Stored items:
-------------------------
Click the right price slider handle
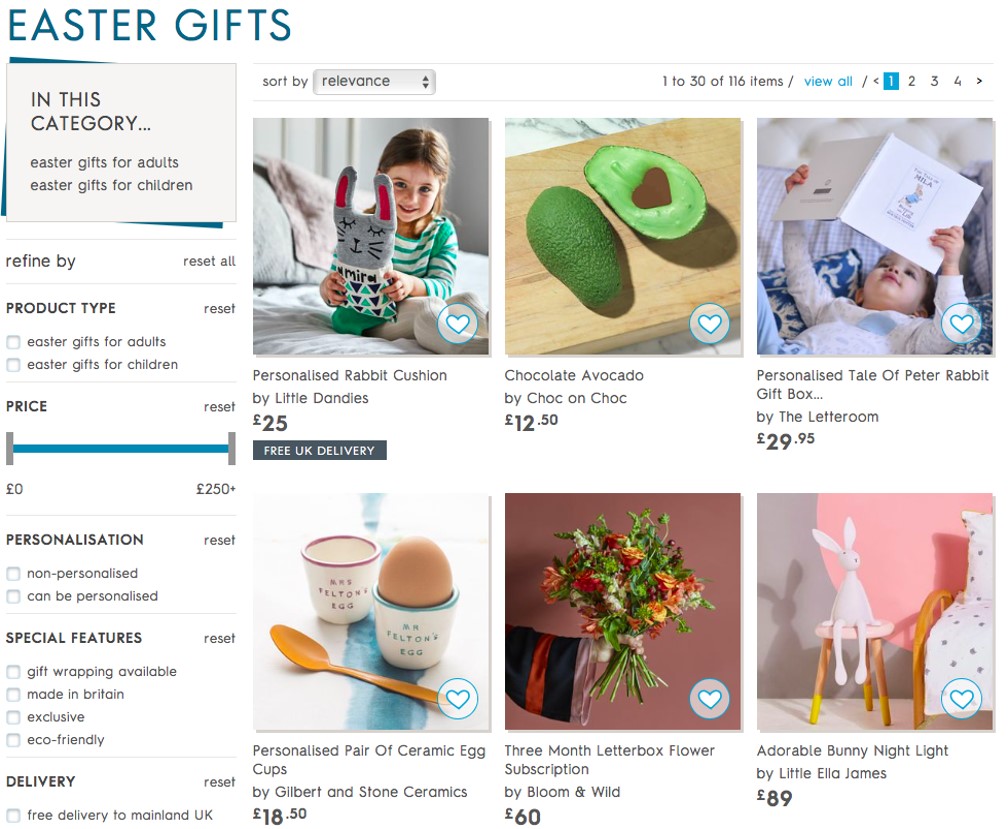Image resolution: width=1008 pixels, height=829 pixels. [x=231, y=449]
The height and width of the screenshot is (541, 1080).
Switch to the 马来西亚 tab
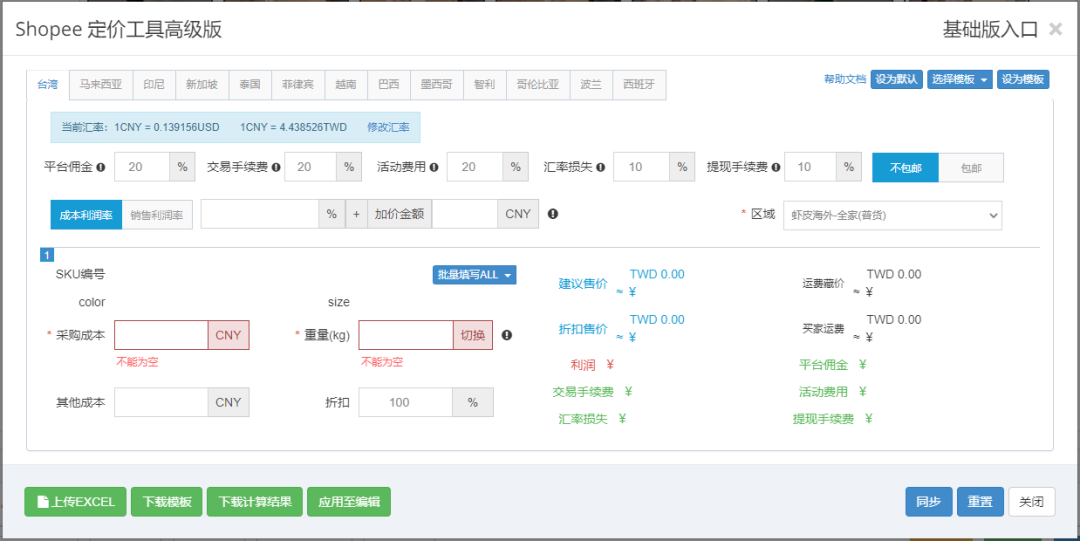click(x=101, y=85)
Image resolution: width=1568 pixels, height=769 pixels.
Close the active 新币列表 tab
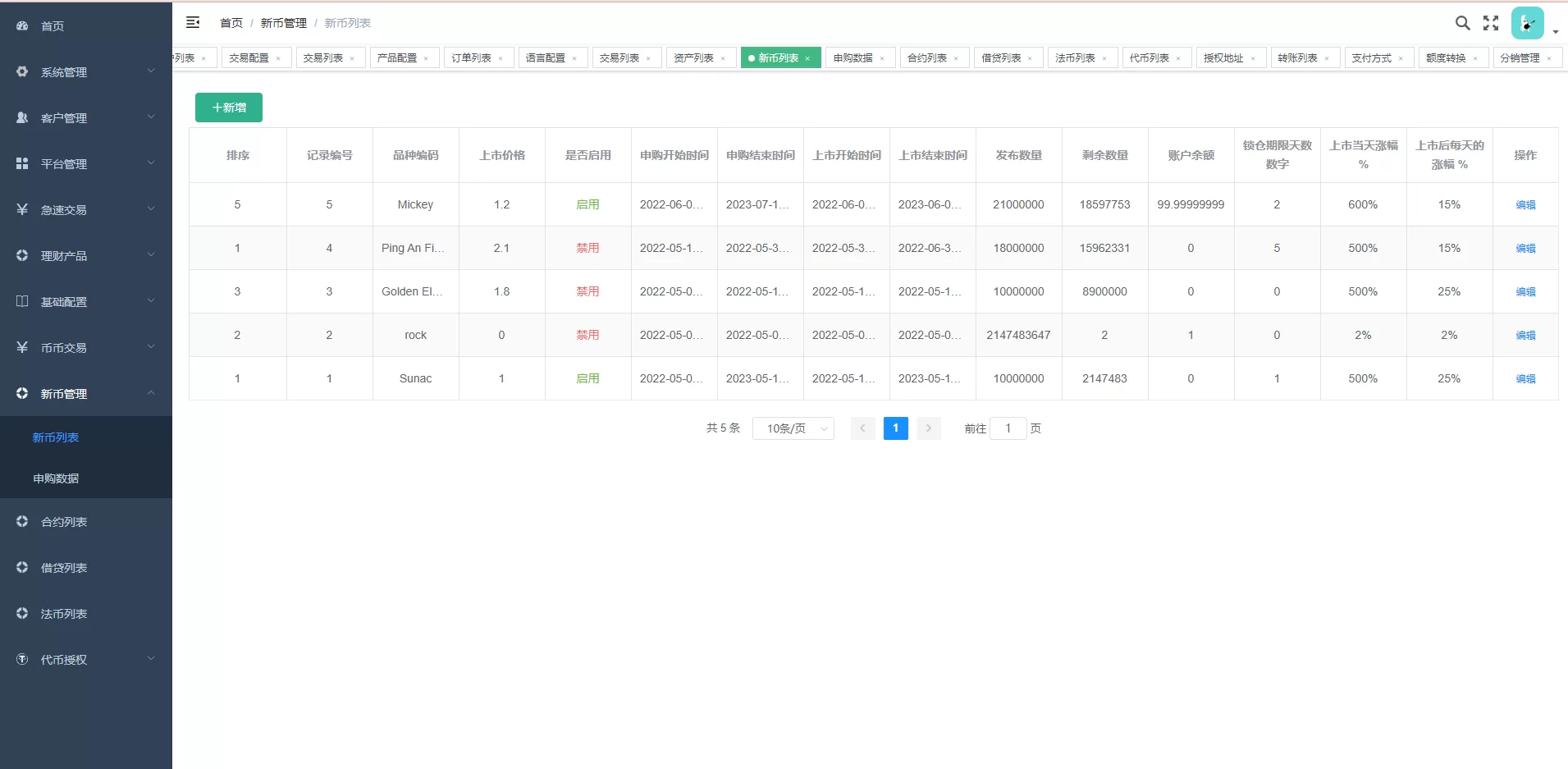(x=807, y=58)
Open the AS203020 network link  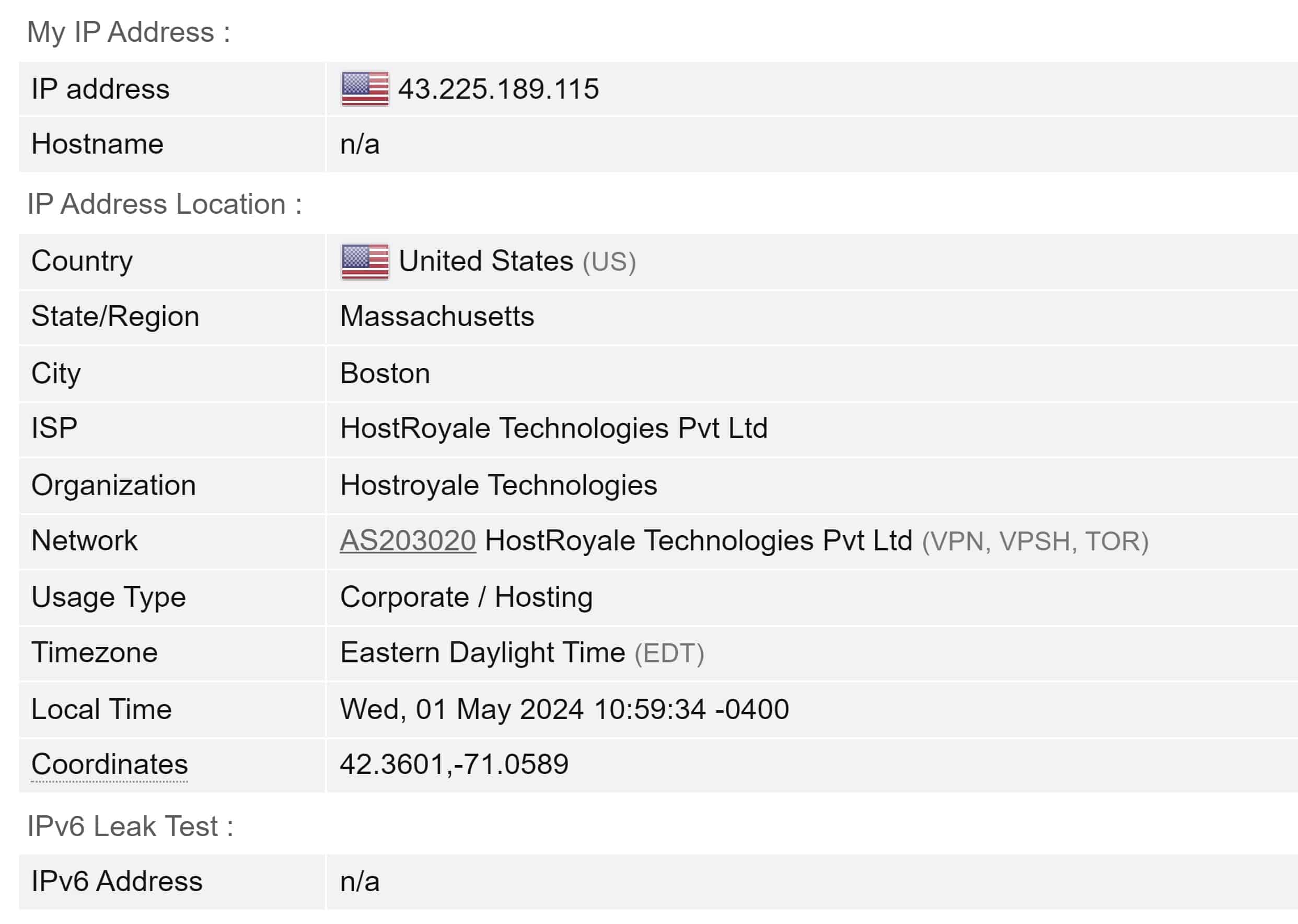tap(408, 540)
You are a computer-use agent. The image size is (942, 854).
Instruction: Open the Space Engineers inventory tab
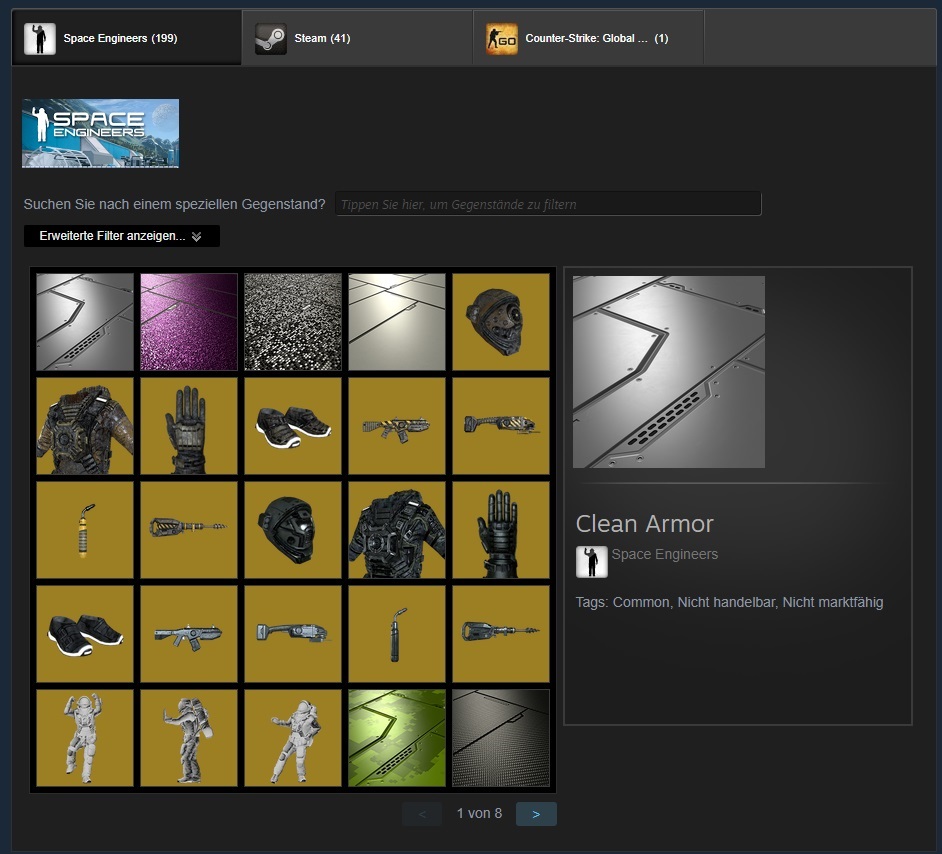coord(127,38)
-------------------------
Pictures must be left out. Repeat exactly the lines from the one containing "Instruction: Open the" through the final line of the data.

▸ **THE COMPLETED TASK**:
Instruction: Open the Space Engineers inventory tab
coord(127,38)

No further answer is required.